Richard Lenson presented a slideshow at the panel on the physiological effects of cannabis, and the potential medical benefits. He said that for years while he knew privately about cannabis’ and heard stories from friends about its healing effects, he shied away from speaking up about it to patients and others for fear of losing his job. He graduated from medical school in 1982 and worked at Kaiser Permanente for 24 years. Kaiser’s restrictive policies did not allow him to write recommendations for cannabis.
“I talked about it with some patients, but I didn’t have the knowledge base I have now,” he said. “Now I think it might be a very powerful medication topically for many dermatologic conditions and possibly more.”
Lenson said he can understand why many physicians are timid to advocate for cannabis.
“They are interested in caring for the patient and their bottom line, and to step into the area of recommending medical cannabis may have their peers look at them with some disdain. They may be concerned about their status in the medical community.”
When Lenson retired he started volunteering at the medical marijuana dispensary Compassionate Health Options. He also spent some time in Oakland and Santa Rosa, interacting with patients and hearing their stories.
“I was amazed at the stories people shared,” he said. “People vowed it to be very helpful dealing with stress or anxiety or sleep disorders or chronic pain or menstrual symptoms….They said it was better than what was offered at the pharmacies.”
This prompted Lenson to speak publicly about medical cannabis. At the panel he told the room there is ample evidence cannabis relieves anxiety, depression and pain.
“If you have a product that helps with sleep, stress, confusion, pain—the elderly is where I’m going to send it,” he said. “But it doesn’t seem to be reaching that community.”
He told the room that he suspects one of the reasons doctors are slow to advocate for cannabis is the lack of research. Another reason, he says, is the fact that many doctors are compensated generously by pharmaceutical companies, and those pharmaceutical companies would be threatened by cannabis medicine.

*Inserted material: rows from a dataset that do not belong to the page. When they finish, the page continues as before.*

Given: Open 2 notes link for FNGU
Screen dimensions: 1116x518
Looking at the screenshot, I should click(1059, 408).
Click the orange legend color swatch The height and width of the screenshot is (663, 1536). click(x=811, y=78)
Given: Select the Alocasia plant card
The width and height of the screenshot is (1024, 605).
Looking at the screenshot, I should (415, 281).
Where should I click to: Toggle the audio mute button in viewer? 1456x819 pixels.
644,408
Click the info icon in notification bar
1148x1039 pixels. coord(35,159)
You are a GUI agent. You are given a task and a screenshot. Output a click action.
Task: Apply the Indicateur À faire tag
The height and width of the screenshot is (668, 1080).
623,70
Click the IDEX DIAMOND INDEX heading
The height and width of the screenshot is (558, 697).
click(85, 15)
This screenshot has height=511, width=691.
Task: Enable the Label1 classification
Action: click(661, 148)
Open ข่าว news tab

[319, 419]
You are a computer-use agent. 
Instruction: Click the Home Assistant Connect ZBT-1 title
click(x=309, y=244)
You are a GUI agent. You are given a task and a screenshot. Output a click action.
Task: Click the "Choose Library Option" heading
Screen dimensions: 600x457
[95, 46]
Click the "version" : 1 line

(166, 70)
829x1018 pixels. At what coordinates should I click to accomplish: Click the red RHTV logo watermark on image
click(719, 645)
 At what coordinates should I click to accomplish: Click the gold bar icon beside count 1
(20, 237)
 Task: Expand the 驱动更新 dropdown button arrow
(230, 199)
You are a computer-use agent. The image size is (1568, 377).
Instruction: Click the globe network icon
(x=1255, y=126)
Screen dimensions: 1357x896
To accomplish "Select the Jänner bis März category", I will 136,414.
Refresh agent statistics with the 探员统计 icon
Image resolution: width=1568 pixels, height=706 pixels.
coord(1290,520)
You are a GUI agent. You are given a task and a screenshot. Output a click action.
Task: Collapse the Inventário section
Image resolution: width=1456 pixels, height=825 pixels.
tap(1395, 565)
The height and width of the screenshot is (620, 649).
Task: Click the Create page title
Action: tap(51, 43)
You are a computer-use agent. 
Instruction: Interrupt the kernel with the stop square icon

“The medical argument is you don’t know what you’re giving the patient because cannabis is so complex, and it’s different for everyone, which is true,” he said. “So they believe a pill is better. But the pill they have for marijuana, Marinol, doesn’t work for many people because the different components in the plant interact with each other to create these positive effects. The pill just isolates one or two.”
Lenson also stressed the safety of cannabis. “The way to get injured from cannabis is having a very heavy package of it fall on you,” he said dryly.
He said the biggest issue for doctors is probably the lack of approved, national research on cannabis. Research in the U.S. has been blocked outside of the National Institute for Drug Abuse since the Controlled Substances Act classified cannabis as a Schedule I controlled substance with no known medical uses. However, stacks of international and private studies, as well as thousands of years of well-documented human experience prove otherwise.
Lenson said he was particularly interested in the work of Raphael Mechoulam, the Israeli research professor of medicinal chemistry. He is best known for isolating THC, the main active compound in cannabis. For decades he has investigated the ways human biochemistry interacts with cannabis and he has found it to help with various symptoms including bone production formation and brain function.
“I’d encourage people with chronic pain, insomnia, [gastrointestinal] disturbance, arthritis or depression to ask their medical doctors about cannabis,” Lenson said. “I’ve found that one of the greatest ways doctors learn is from their patients.”